At-will. At-shmill.

It bears repeating: At-will. At-shmill.

(I checked on my decidedly non-lawyer like tendency to deride something by repeating it with “shm-’ added. Turns out it’s really a thing.)

That’s what I think to myself when (hypothetically speaking) an employer sued by a recently terminated employee sits down and proclaims some variation of the following: “We can’t lose this case because she was an ‘at-will’ employee.” The statement is made as if the presence of a handbook statement and an employee acknowledgement of at-will status represent the ultimate defense to any claim the employee might make. While confirmation of the at-will relationship with non-bargaining unit employees is critical, it is always a good reminder to emphasize that there are limits to the meaning of and are important exceptions to the “at-will” employment doctrine.

Generally, “at-will” is understood to mean “in whatever way one pleases.” The concept of “at-will” employment means the employer and the employee do not have a contract or agreement between them that requires that there be a specific reason, cause or notice for termination of their employment relationship. Put another way, “at-will” is frequently described as meaning the employment relationship may be terminated, by either the employee or the employer, for any reason or for no reason.

“Just cause” on the other hand, is the opposite of “at-will.” It is a phrase commonly associated with protections given in an employment agreement to executives, or to unionized employees under a Collective Bargaining Agreement.
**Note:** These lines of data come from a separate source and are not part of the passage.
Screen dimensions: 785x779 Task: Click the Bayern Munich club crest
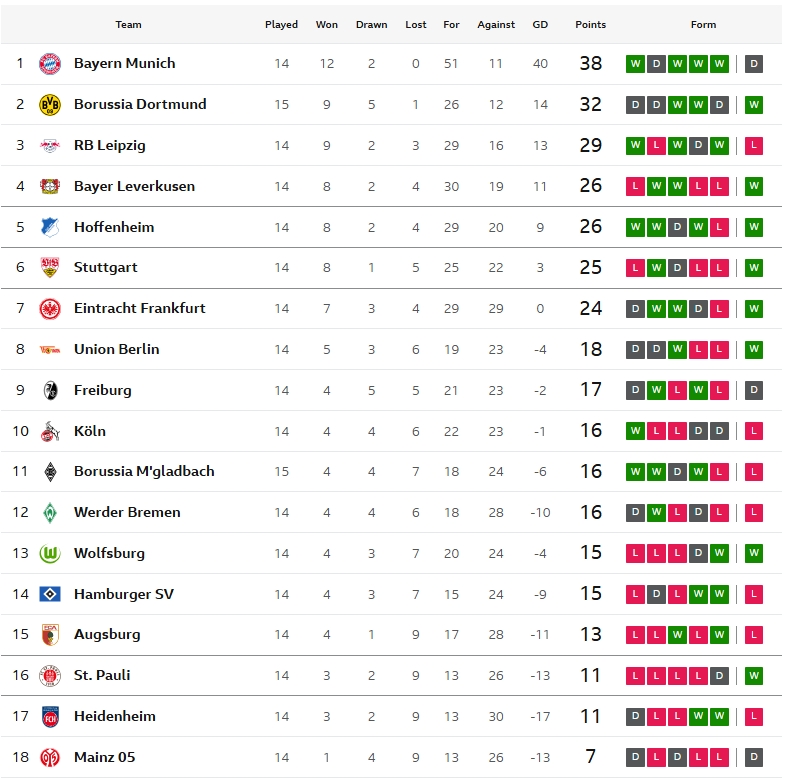[49, 64]
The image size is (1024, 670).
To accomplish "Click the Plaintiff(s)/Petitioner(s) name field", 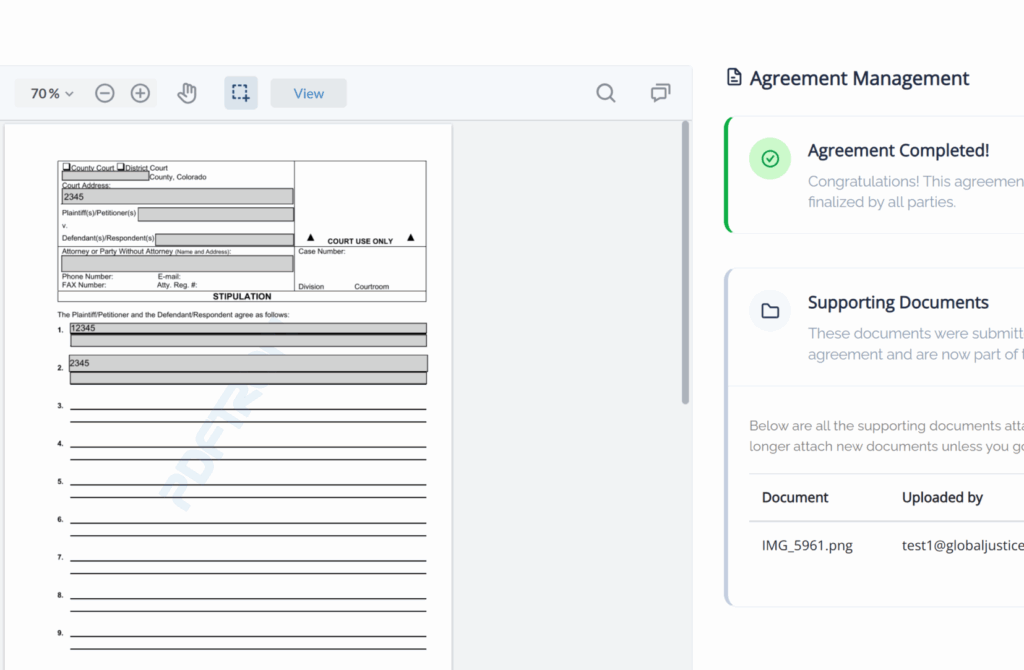I will (215, 214).
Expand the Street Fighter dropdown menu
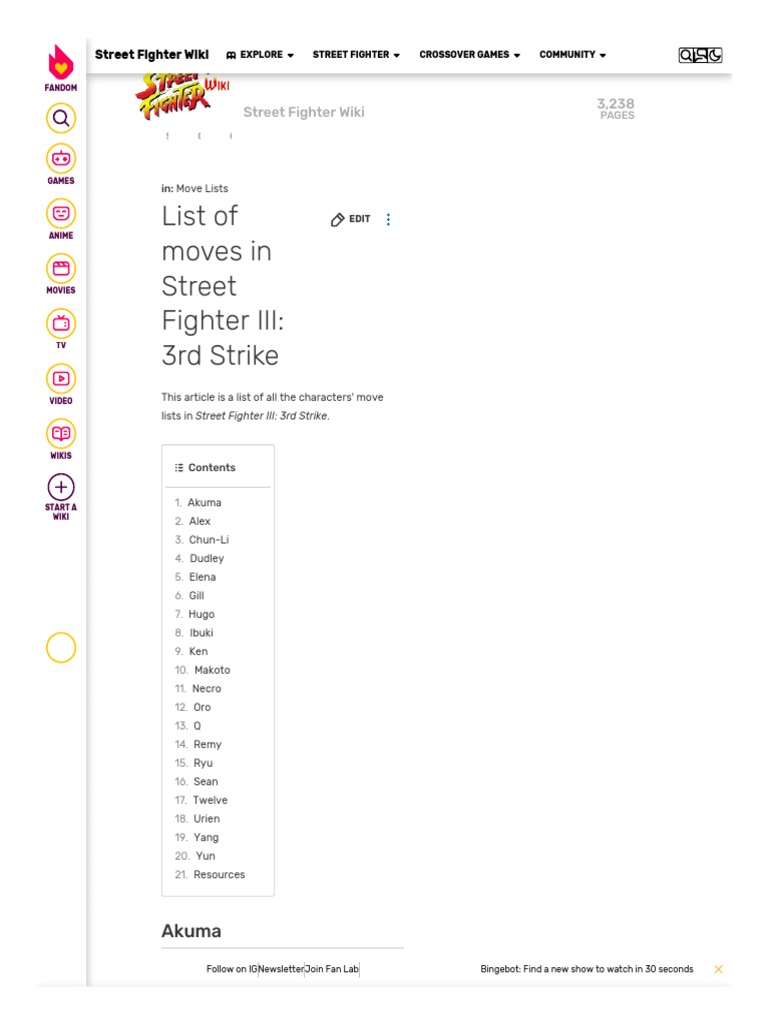 [356, 55]
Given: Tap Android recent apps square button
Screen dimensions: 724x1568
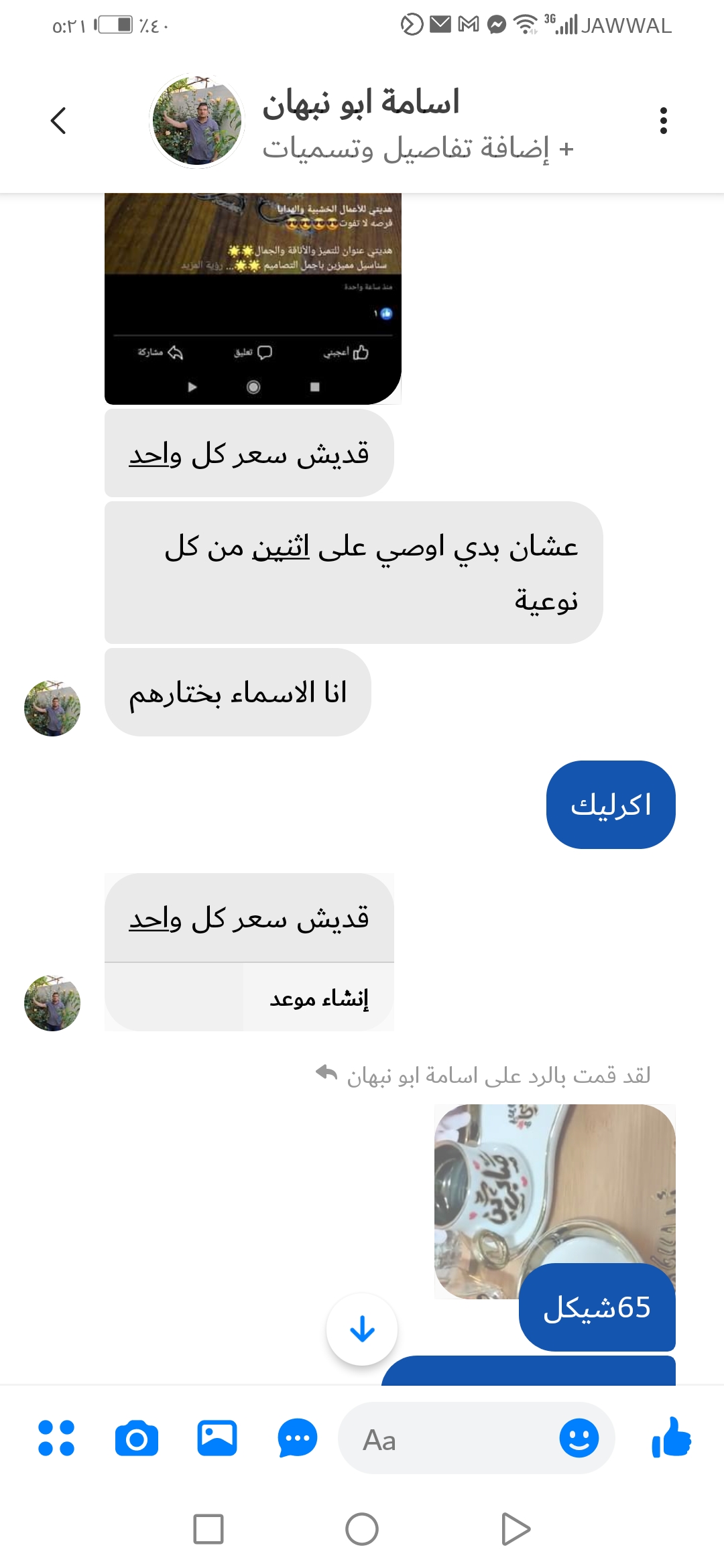Looking at the screenshot, I should click(208, 1529).
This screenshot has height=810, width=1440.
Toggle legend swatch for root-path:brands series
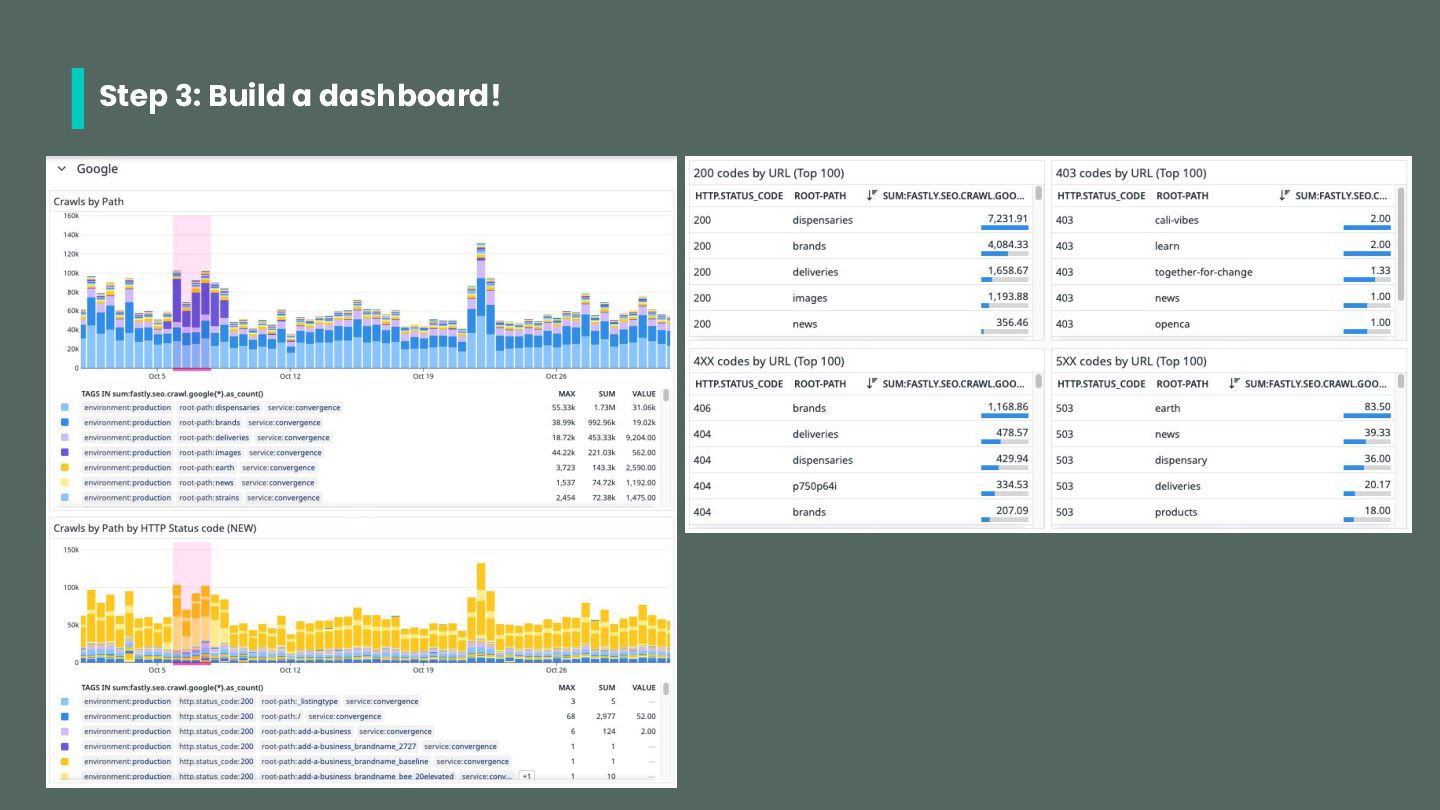[x=65, y=423]
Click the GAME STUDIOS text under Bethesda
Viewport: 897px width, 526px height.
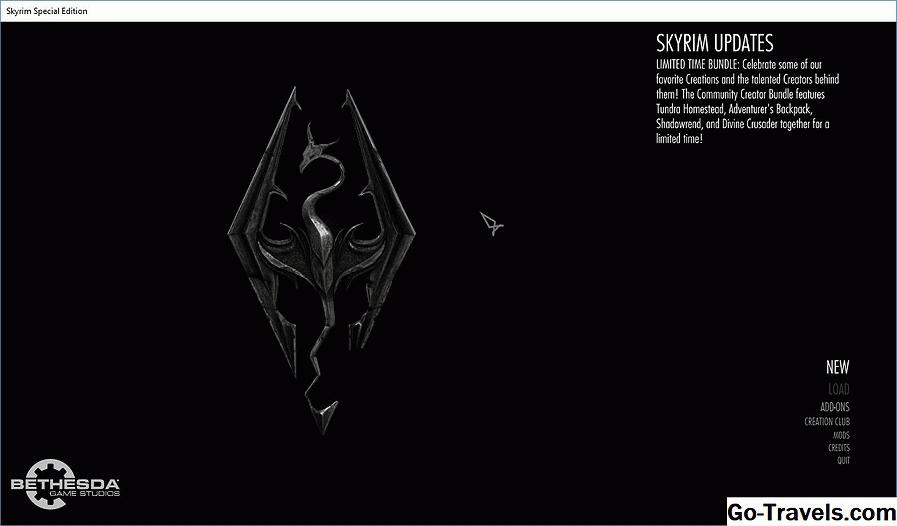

As in, “your employment may only be terminated for just cause.” The employment agreement or CBA may go on to define what constitutes “just cause,” usually in terms of an employee behaving badly or reaching the end of the line on a progressive discipline spectrum.

Maybe my hypothetical employer’s misplaced reliance on the altar of “at-will” status is my fault. I sometimes make a tongue-in-cheek statement during training that “at-will” means an employee can be terminated simply because the boss doesn’t like the color of his shoes. And while that’s technically true, consider how shallow (legally and otherwise) that explanation will sound when a disgruntled, terminated, employee files suit and puts up evidence that the employee was disciplined more harshly, demoted or discharged because the boss didn’t like the color of his skin. And by the way, if the boss didn’t also fire all Caucasian employees who wear the same color shoes as our former employee-turned-plaintiff, then the employer might have more problems.

Fact is, “at-will” means employers can sever the employment relationship for any reason, or no reason, but not for an improper or illegal reason. So in a suit for wrongful termination of an employee, an employer still needs to show a legitimate, non-discriminatory/non-retaliatory reason for the firing decision. And it helps if the employer has consistently applied that reasoning with the result that other employees (of all skin and shoe colors) have been similarly affected.